Pink slips: Instagram and Discord let go of 60 and 170 employees, respectively. Record label Universal Music will reportedly lay off “hundreds of employees'' in the first quarter of 2024, while Disney’s Pixar studio is also readying job cuts.

More strain: The Maldivian government has set a March 15 deadline for Indian troops stationed in the island nation to leave the country. The announcement came after Maldivian President Mohamed Miazzu’s recent trip to Beijing.

Poof: Google has removed popular crypto exchanges such as Binance, Huobi, and Kraken from its Play Store in India. Google’s action follows Apple booting out these apps from its App Store last week. Telecom networks and ISPs have blocked their website URLs.

Aila!: Indian cricket legend Sachin Tendulkar has invested an undisclosed amount in the Indian Street Premier League, a franchise-based T10 tennis-ball cricket tournament. Tendulkar will also serve as a member of the league’s “core committee”.

THE DAILY DIGIT

45.6 million

The number of soundtracks on music streaming platforms that had zero streams in 2023, according to Luminate. (Bloomberg)

FWIW

Discovery!!!: This might be the biggest discovery of this year. Archaeologists working in the Amazon rainforest have discovered an extensive network of cities dating back 2,500 years. The cities are remarkably well preserved with evidence of “wide streets, long, straight roads, plazas and clusters of monumental platforms”. These cities are located in the Upano Valley of present-day Eastern Ecuador. The archaeologists used LIDAR technology to detect structures below the thick canopies in the forest. This groundbreaking discovery has unearthed a new facet in our understanding of civilization in the Americas. What a time to be alive!

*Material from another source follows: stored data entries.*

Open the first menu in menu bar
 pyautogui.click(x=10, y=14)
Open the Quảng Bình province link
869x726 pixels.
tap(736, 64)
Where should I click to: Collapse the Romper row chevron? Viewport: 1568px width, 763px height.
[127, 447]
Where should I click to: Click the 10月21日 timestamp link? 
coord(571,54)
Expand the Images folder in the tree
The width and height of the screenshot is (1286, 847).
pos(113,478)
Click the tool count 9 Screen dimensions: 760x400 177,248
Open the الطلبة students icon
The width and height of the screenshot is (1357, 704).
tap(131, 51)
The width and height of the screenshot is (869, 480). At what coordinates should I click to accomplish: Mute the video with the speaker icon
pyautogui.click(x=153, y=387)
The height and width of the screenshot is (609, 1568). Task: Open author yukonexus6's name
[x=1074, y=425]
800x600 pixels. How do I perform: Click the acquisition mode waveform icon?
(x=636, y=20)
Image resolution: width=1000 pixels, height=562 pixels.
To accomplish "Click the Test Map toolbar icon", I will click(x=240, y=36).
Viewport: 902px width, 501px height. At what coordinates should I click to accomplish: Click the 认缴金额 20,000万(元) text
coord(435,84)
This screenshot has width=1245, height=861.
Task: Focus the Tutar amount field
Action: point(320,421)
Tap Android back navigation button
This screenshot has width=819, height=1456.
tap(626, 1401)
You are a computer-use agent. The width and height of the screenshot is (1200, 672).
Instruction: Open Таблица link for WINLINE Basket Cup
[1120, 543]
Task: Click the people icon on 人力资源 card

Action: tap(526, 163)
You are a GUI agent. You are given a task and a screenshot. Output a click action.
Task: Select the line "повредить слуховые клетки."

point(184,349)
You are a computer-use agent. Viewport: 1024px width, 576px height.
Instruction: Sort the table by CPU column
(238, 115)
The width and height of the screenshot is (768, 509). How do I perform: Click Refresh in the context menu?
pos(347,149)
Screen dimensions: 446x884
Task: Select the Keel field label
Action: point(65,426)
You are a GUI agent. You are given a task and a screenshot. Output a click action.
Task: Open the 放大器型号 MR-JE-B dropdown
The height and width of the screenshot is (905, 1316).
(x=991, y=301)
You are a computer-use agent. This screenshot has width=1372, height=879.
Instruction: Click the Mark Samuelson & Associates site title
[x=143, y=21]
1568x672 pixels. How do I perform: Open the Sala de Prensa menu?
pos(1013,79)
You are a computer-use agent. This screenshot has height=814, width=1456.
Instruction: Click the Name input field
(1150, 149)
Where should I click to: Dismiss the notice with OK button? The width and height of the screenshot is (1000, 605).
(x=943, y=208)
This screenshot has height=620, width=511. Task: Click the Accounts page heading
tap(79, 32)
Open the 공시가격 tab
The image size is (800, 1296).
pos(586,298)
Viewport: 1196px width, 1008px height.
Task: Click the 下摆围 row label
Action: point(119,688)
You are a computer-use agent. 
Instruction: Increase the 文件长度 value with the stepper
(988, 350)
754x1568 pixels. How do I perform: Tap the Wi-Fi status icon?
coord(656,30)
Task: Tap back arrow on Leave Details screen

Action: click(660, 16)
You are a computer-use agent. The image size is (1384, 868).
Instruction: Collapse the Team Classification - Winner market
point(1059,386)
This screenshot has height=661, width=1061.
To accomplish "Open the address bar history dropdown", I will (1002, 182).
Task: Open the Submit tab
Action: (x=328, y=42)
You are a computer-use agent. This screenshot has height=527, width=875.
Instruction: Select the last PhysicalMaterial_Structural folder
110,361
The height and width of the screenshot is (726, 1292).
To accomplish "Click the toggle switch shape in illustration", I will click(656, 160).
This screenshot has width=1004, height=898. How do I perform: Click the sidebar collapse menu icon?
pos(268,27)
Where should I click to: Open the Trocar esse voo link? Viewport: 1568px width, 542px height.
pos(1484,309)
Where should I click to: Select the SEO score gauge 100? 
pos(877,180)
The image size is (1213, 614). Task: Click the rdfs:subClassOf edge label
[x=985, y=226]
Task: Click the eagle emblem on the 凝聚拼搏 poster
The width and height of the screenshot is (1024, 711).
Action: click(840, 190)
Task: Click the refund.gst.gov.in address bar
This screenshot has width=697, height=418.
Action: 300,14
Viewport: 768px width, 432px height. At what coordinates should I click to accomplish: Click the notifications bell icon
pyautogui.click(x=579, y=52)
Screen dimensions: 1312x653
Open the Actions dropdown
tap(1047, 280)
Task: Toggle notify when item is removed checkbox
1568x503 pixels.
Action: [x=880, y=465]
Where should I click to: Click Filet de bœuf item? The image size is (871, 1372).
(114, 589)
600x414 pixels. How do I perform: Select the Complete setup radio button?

Big money: If you thought big money is only disrupting the world of sports, then boy do we have news for you. Arena BioWorks, a group with $500 million in its kitty, is shaking the world of academia. Backed by some of the wealthiest families in the USA, Arena is poaching highly acclaimed professors from elite institutes to discover scores of new drugs for-profit. For the professors joining in, it’s the increasing frustration with the bureaucratic approach to grants and funds in the universities that's drawing them in. Feels like we know this story and how it’s gonna end. 

Nostalgia is expensive: Everyone loves the good ol days. That stands for fashion too, as people in the West have started obsessing over clothes made back in the day. The usual refrain is that they were of so much better quality and that their sizes were more realistic and better cut. Turns out, this time people are right. Clothes were better back then but the reason behind this change is also… people. Yes, the demand for fast, cheap and comfortable clothes has led brands to incorporate these qualities into their clothes. So, for people wanting to hark back to the good ol clothes of yore, the best solution is going high-end. Them's the rule.